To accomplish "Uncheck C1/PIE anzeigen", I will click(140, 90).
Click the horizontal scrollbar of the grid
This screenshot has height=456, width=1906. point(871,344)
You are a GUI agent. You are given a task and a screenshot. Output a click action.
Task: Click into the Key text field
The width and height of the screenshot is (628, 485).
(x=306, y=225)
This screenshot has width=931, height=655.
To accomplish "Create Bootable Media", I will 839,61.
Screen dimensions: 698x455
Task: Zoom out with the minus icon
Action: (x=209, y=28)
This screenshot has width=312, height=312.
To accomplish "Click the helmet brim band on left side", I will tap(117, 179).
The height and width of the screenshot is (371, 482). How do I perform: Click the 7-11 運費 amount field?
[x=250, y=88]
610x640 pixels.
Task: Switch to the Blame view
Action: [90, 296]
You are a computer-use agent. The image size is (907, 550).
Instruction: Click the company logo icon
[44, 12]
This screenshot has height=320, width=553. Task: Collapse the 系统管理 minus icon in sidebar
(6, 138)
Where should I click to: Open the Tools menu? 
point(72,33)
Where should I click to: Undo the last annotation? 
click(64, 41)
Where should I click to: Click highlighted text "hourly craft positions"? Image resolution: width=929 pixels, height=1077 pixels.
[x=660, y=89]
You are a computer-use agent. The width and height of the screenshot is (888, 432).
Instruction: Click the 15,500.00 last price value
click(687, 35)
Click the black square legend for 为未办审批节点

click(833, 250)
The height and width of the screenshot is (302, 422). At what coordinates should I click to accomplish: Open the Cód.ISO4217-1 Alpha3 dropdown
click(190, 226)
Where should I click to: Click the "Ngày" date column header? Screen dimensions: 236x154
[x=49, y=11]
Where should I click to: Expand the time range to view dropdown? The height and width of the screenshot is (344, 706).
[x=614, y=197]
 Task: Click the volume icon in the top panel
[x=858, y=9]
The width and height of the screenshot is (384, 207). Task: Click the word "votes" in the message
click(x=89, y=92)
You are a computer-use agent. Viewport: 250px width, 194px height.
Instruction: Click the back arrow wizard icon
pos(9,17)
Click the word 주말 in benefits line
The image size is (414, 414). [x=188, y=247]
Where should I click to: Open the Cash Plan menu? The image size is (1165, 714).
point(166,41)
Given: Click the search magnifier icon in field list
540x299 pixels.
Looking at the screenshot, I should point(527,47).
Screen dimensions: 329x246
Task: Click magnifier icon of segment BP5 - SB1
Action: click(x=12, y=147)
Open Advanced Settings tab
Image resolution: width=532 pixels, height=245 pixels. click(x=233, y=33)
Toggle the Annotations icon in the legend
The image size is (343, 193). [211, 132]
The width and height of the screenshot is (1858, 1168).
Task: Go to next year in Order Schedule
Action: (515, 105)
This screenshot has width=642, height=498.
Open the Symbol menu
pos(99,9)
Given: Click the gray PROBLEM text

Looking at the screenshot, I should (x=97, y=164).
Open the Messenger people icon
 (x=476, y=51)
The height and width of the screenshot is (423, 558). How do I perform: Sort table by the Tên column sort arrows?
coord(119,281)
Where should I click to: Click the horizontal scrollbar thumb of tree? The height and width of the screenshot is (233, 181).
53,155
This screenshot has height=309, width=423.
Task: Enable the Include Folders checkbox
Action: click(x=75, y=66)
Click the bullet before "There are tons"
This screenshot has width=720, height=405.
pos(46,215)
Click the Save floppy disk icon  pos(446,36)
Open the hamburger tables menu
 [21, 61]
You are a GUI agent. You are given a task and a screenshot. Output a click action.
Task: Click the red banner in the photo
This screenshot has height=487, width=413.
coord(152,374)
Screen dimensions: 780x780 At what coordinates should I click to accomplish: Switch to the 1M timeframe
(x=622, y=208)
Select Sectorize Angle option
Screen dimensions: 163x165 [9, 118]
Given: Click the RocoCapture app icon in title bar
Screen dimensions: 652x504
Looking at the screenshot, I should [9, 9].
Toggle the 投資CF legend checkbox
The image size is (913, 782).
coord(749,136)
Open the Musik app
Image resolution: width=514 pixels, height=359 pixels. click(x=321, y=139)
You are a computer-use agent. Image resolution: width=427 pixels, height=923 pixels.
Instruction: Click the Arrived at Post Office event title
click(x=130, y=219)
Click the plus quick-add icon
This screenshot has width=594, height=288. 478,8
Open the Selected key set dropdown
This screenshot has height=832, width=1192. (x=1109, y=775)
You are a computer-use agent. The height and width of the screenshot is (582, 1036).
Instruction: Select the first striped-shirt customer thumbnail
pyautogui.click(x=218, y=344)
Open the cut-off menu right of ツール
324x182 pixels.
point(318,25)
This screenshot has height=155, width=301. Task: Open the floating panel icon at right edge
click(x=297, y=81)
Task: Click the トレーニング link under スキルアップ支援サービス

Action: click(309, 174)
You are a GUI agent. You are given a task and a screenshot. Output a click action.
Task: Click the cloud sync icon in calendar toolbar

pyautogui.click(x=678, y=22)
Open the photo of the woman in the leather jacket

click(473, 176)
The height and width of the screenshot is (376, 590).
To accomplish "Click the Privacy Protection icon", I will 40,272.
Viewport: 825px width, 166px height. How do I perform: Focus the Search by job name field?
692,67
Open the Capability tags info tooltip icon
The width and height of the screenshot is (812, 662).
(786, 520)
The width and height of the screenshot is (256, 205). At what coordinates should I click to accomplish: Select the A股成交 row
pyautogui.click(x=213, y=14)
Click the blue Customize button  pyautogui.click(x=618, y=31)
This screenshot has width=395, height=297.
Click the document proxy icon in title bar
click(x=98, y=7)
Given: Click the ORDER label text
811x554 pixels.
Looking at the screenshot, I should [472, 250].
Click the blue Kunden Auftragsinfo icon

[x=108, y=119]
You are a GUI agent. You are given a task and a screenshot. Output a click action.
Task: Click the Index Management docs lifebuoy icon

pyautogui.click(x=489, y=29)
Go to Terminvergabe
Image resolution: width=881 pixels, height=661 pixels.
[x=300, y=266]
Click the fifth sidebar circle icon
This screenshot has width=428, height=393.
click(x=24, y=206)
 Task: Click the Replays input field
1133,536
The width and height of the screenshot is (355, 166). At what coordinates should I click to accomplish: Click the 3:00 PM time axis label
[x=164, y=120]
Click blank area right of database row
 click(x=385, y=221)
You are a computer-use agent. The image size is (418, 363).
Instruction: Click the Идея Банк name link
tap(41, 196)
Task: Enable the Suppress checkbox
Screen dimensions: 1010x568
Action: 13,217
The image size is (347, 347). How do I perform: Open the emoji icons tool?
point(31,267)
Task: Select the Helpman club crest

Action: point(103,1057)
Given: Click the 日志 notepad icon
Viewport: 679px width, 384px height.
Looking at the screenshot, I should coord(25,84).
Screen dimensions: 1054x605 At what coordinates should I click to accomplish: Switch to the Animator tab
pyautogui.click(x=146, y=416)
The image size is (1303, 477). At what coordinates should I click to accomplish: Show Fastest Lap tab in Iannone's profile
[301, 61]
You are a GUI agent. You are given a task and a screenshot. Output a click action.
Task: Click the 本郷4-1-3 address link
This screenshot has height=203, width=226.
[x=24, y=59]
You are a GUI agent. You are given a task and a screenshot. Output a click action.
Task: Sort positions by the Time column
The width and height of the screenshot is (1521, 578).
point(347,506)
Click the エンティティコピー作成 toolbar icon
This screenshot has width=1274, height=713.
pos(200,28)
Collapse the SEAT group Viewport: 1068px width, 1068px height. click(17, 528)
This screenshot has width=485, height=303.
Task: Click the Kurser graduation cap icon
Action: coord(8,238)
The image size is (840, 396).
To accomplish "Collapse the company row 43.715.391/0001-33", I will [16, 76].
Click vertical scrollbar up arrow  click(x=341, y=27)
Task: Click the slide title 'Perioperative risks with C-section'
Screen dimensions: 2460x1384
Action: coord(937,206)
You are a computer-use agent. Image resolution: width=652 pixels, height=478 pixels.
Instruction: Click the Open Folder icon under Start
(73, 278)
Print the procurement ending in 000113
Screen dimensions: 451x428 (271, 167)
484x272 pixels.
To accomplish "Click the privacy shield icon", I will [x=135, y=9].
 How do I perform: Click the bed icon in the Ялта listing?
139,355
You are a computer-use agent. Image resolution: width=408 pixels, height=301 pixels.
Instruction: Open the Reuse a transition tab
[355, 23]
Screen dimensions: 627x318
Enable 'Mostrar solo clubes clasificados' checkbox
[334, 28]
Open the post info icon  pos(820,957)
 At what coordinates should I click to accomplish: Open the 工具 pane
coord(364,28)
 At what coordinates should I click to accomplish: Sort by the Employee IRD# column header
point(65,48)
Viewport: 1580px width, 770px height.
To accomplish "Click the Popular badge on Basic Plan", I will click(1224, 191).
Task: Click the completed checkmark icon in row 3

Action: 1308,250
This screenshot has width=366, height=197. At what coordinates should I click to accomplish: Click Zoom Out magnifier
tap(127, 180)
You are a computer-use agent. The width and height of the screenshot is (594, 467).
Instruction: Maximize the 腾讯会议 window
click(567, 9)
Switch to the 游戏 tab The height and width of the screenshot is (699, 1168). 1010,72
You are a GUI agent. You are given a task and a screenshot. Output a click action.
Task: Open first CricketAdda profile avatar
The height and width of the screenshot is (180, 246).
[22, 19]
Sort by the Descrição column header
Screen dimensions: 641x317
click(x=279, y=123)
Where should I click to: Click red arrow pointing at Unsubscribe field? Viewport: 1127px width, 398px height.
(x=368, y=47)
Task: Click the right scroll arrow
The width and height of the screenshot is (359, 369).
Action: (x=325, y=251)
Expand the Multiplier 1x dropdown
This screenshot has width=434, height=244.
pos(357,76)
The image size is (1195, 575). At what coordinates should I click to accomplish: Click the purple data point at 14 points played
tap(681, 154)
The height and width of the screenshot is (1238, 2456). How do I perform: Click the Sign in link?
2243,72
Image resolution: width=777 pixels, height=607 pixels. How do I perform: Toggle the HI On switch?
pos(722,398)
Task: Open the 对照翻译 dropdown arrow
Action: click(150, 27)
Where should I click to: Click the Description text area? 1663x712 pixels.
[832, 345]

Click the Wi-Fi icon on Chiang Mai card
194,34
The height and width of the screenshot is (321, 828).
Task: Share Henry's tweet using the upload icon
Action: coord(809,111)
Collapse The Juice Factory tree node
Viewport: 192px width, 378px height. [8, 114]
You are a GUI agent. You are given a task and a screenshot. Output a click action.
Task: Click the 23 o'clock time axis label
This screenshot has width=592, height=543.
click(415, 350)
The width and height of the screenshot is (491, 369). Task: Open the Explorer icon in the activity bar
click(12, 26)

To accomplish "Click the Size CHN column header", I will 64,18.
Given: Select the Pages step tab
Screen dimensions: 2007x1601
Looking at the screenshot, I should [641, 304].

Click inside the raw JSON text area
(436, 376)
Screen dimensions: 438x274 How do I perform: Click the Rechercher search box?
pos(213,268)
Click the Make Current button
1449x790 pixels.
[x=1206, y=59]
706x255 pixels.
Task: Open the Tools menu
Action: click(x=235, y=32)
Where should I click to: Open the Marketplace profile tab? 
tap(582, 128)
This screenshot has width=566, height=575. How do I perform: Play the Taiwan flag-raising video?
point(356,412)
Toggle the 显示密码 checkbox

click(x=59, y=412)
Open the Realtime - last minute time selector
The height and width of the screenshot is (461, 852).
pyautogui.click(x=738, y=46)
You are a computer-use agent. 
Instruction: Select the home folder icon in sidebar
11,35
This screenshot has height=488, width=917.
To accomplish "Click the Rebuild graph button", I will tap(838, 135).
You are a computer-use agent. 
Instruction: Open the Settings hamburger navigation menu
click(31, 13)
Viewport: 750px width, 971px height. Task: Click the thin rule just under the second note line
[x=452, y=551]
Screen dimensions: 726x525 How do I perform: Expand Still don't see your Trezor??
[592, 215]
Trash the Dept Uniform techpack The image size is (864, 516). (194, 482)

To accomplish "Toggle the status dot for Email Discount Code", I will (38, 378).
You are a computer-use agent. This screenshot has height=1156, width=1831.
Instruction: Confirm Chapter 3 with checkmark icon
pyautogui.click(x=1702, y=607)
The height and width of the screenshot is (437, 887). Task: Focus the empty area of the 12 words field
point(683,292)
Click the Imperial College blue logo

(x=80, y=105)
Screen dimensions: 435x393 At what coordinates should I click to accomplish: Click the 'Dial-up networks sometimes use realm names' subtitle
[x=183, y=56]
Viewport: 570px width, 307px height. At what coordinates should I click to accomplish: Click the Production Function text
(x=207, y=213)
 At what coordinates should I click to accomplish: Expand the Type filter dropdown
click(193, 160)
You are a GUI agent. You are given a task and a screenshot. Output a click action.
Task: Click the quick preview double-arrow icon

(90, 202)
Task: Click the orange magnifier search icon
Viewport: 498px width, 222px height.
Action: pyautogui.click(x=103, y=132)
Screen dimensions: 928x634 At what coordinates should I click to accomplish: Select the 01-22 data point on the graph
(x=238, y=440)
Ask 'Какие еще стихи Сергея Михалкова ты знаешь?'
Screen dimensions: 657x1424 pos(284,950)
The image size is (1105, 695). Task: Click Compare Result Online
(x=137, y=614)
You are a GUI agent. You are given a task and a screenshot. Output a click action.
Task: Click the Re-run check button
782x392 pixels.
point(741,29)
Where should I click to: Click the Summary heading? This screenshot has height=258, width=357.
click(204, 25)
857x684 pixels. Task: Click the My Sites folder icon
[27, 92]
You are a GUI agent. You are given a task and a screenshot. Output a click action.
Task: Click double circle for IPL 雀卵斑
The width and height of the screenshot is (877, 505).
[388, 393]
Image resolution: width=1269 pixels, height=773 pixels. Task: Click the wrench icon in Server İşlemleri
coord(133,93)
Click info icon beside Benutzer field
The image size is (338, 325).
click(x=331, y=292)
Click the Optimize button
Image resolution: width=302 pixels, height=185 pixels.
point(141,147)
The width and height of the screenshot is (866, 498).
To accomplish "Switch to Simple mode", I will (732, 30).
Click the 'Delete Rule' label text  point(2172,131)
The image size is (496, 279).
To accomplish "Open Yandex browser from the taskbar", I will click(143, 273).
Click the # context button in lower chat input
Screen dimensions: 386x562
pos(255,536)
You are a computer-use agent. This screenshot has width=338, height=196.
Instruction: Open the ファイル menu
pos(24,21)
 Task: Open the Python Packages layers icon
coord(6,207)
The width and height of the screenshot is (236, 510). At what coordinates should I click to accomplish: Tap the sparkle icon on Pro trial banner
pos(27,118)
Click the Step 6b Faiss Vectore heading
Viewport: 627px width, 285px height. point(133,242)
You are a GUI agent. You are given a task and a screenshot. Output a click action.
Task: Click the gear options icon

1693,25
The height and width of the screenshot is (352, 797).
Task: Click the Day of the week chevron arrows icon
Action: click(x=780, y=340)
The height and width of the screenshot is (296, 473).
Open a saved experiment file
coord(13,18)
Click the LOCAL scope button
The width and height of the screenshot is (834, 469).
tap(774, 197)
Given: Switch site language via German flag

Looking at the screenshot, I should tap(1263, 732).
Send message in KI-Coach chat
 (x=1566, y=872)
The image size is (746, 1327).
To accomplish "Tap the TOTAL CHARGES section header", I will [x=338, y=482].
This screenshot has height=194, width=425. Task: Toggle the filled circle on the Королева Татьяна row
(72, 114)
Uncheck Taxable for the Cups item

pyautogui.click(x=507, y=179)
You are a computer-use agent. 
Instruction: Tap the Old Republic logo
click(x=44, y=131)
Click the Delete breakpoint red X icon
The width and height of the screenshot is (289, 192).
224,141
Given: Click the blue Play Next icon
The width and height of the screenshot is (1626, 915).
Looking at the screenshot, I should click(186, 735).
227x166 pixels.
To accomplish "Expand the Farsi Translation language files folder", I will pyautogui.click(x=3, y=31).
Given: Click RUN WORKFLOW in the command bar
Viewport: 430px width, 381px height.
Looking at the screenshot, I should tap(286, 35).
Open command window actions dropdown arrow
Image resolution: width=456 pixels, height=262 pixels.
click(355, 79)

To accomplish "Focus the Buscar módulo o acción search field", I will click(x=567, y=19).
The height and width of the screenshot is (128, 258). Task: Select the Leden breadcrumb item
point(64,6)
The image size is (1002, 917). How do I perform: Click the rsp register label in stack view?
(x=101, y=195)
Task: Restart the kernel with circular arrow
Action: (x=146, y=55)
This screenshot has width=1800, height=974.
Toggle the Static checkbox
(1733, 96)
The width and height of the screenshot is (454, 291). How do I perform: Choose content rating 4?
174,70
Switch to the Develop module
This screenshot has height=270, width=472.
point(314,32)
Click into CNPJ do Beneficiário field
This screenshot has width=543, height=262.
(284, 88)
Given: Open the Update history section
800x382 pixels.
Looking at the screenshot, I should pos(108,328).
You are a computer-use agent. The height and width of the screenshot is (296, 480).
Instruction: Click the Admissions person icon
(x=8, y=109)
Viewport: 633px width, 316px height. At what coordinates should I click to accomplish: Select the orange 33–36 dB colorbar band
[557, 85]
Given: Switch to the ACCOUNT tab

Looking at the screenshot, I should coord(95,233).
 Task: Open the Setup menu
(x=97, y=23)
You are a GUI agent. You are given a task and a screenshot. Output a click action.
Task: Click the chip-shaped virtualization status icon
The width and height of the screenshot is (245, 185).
● ● ●
Search the material above for the string "Delete", and copy every line in which it turns up.

Click the 'Delete Rule' label text  point(2172,131)
Click the Delete breakpoint red X icon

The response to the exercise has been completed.